> Exercise:
Set the data down again, word for word, as it appears below.

> Extracted entries:

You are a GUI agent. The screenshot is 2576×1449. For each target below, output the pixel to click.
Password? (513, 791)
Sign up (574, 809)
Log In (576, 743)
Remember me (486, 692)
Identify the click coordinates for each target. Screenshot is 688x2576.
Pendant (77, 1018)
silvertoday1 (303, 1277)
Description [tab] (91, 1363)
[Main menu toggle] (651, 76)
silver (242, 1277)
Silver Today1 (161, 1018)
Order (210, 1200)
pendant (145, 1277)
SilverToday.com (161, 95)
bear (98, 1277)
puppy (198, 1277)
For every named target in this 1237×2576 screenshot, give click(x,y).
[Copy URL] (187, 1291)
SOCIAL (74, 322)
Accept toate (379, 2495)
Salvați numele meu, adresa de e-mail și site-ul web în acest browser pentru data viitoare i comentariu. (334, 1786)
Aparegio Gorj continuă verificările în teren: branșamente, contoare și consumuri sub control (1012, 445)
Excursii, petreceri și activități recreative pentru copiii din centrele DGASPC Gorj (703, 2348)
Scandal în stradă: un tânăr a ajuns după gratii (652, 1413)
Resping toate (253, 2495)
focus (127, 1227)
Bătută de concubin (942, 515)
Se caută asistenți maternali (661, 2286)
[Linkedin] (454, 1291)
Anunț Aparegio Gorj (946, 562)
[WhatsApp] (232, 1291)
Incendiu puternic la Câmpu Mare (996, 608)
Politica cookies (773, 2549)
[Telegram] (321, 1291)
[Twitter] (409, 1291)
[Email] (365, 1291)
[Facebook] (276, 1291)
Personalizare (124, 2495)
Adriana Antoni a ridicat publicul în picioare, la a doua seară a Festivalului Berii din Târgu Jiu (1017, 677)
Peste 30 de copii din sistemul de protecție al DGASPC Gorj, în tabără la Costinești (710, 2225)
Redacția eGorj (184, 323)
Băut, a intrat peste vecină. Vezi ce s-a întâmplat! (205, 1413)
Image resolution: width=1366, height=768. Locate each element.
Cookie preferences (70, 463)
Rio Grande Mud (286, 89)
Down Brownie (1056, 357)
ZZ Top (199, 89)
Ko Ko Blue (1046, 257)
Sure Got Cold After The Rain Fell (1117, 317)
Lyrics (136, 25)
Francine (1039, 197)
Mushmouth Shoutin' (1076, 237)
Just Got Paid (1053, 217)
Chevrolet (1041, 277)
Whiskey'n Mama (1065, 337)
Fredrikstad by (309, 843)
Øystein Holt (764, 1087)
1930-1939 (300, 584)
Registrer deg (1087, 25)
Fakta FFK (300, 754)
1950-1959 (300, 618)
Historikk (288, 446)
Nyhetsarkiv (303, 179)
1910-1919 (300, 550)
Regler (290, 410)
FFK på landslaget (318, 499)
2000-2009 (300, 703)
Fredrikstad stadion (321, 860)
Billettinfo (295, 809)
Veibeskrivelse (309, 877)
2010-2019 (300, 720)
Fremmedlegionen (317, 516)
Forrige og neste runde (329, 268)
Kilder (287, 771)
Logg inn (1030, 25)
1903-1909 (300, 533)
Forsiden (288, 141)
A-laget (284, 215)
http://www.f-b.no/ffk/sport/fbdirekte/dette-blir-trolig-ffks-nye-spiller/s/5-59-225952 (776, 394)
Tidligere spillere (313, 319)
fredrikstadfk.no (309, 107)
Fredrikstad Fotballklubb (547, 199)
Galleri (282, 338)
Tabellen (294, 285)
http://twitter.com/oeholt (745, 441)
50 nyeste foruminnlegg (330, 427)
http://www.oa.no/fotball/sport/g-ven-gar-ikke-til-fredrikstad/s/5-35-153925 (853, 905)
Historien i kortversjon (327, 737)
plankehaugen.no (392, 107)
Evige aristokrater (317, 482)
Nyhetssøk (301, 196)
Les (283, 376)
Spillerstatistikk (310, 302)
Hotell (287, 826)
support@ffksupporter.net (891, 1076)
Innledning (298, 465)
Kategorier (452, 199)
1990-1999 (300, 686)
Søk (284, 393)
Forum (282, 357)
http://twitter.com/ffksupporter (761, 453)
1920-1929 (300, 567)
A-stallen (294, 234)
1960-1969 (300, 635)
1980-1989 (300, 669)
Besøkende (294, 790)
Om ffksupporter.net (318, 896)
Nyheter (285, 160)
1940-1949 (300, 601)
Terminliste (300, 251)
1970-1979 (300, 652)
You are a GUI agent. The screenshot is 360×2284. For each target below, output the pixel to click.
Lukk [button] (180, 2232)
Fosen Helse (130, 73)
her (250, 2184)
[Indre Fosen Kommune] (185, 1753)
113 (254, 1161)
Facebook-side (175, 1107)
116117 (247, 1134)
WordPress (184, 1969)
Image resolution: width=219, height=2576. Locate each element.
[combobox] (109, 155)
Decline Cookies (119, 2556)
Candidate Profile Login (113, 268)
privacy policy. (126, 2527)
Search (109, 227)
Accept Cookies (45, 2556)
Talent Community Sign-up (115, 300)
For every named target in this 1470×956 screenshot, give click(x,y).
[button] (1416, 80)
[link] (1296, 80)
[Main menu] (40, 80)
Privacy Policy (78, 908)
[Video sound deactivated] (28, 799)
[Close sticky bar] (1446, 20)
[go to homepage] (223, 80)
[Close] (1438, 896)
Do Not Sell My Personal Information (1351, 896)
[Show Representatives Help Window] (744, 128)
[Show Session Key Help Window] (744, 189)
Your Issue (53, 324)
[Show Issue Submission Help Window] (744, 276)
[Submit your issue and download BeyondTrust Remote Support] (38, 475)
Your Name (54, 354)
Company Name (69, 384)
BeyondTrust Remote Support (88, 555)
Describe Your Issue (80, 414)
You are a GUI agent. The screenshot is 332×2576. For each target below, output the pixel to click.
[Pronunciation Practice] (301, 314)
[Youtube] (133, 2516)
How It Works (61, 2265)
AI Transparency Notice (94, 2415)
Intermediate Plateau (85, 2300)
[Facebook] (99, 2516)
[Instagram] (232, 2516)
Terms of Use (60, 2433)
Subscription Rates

> The answer:
You are a GUI agent. The screenshot is 2576×1449. For each target below, output the pixel to click.
Password? (513, 791)
Sign up (574, 809)
Log In (576, 743)
Remember me (486, 692)
Identify the click coordinates for each target. Screenshot is 688x2576.
Pendant (77, 1018)
silvertoday1 (303, 1277)
Description [tab] (91, 1363)
[Main menu toggle] (651, 76)
silver (242, 1277)
Silver Today1 (161, 1018)
Order (210, 1200)
pendant (145, 1277)
SilverToday.com (161, 95)
bear (98, 1277)
puppy (198, 1277)
For every named target in this 1237×2576 screenshot, give click(x,y).
[Copy URL] (187, 1291)
SOCIAL (74, 322)
Accept toate (379, 2495)
Salvați numele meu, adresa de e-mail și site-ul web în acest browser pentru data viitoare i comentariu. (334, 1786)
Aparegio Gorj continuă verificările în teren: branșamente, contoare și consumuri sub control (1012, 445)
Excursii, petreceri și activități recreative pentru copiii din centrele DGASPC Gorj (703, 2348)
Scandal în stradă: un tânăr a ajuns după gratii (652, 1413)
Resping toate (253, 2495)
focus (127, 1227)
Bătută de concubin (942, 515)
Se caută asistenți maternali (661, 2286)
[Linkedin] (454, 1291)
Anunț Aparegio Gorj (946, 562)
[WhatsApp] (232, 1291)
Incendiu puternic la Câmpu Mare (996, 608)
Politica cookies (773, 2549)
[Telegram] (321, 1291)
[Twitter] (409, 1291)
[Email] (365, 1291)
[Facebook] (276, 1291)
Personalizare (124, 2495)
Adriana Antoni a ridicat publicul în picioare, la a doua seară a Festivalului Berii din Târgu Jiu (1017, 677)
Peste 30 de copii din sistemul de protecție al DGASPC Gorj, în tabără la Costinești (710, 2225)
Redacția eGorj (184, 323)
Băut, a intrat peste vecină. Vezi ce s-a întâmplat! (205, 1413)
Image resolution: width=1366, height=768. Locate each element.
Cookie preferences (70, 463)
Rio Grande Mud (286, 89)
Down Brownie (1056, 357)
ZZ Top (199, 89)
Ko Ko Blue (1046, 257)
Sure Got Cold After The Rain Fell (1117, 317)
Lyrics (136, 25)
Francine (1039, 197)
Mushmouth Shoutin' (1076, 237)
Just Got Paid (1053, 217)
Chevrolet (1041, 277)
Whiskey'n Mama (1065, 337)
Fredrikstad by (309, 843)
Øystein Holt (764, 1087)
1930-1939 (300, 584)
Registrer deg (1087, 25)
Fakta FFK (300, 754)
1950-1959 (300, 618)
Historikk (288, 446)
Nyhetsarkiv (303, 179)
1910-1919 (300, 550)
Regler (290, 410)
FFK på landslaget (318, 499)
2000-2009 (300, 703)
Fredrikstad stadion (321, 860)
Billettinfo (295, 809)
Veibeskrivelse (309, 877)
2010-2019 (300, 720)
Fremmedlegionen (317, 516)
Forrige og neste runde (329, 268)
Kilder (287, 771)
Logg inn (1030, 25)
1903-1909 (300, 533)
Forsiden (288, 141)
A-laget (284, 215)
http://www.f-b.no/ffk/sport/fbdirekte/dette-blir-trolig-ffks-nye-spiller/s/5-59-225952 (776, 394)
Tidligere spillere (313, 319)
fredrikstadfk.no (309, 107)
Fredrikstad Fotballklubb (547, 199)
Galleri (282, 338)
Tabellen (294, 285)
http://twitter.com/oeholt (745, 441)
50 nyeste foruminnlegg (330, 427)
http://www.oa.no/fotball/sport/g-ven-gar-ikke-til-fredrikstad/s/5-35-153925 (853, 905)
Historien i kortversjon (327, 737)
plankehaugen.no (392, 107)
Evige aristokrater (317, 482)
Nyhetssøk (301, 196)
Les (283, 376)
Spillerstatistikk (310, 302)
Hotell (287, 826)
support@ffksupporter.net (891, 1076)
Innledning (298, 465)
Kategorier (452, 199)
1990-1999 (300, 686)
Søk (284, 393)
Forum (282, 357)
http://twitter.com/ffksupporter (761, 453)
1920-1929 (300, 567)
A-stallen (294, 234)
1960-1969 (300, 635)
1980-1989 (300, 669)
Besøkende (294, 790)
Om ffksupporter.net (318, 896)
Nyheter (285, 160)
1940-1949 (300, 601)
Terminliste (300, 251)
1970-1979 (300, 652)
You are a GUI agent. The screenshot is 360×2284. For each target below, output the pixel to click.
Lukk [button] (180, 2232)
Fosen Helse (130, 73)
her (250, 2184)
[Indre Fosen Kommune] (185, 1753)
113 (254, 1161)
Facebook-side (175, 1107)
116117 (247, 1134)
WordPress (184, 1969)
Image resolution: width=219, height=2576. Locate each element.
[combobox] (109, 155)
Decline Cookies (119, 2556)
Candidate Profile Login (113, 268)
privacy policy. (126, 2527)
Search (109, 227)
Accept Cookies (45, 2556)
Talent Community Sign-up (115, 300)
For every named target in this 1470×956 screenshot, give click(x,y).
[button] (1416, 80)
[link] (1296, 80)
[Main menu] (40, 80)
Privacy Policy (78, 908)
[Video sound deactivated] (28, 799)
[Close sticky bar] (1446, 20)
[go to homepage] (223, 80)
[Close] (1438, 896)
Do Not Sell My Personal Information (1351, 896)
[Show Representatives Help Window] (744, 128)
[Show Session Key Help Window] (744, 189)
Your Issue (53, 324)
[Show Issue Submission Help Window] (744, 276)
[Submit your issue and download BeyondTrust Remote Support] (38, 475)
Your Name (54, 354)
Company Name (69, 384)
BeyondTrust Remote Support (88, 555)
Describe Your Issue (80, 414)
You are a GUI agent. The screenshot is 332×2576. For each target below, output the pixel to click.
[Pronunciation Practice] (301, 314)
[Youtube] (133, 2516)
How It Works (61, 2265)
AI Transparency Notice (94, 2415)
Intermediate Plateau (85, 2300)
[Facebook] (99, 2516)
[Instagram] (232, 2516)
Terms of Use (60, 2433)
Subscription Rates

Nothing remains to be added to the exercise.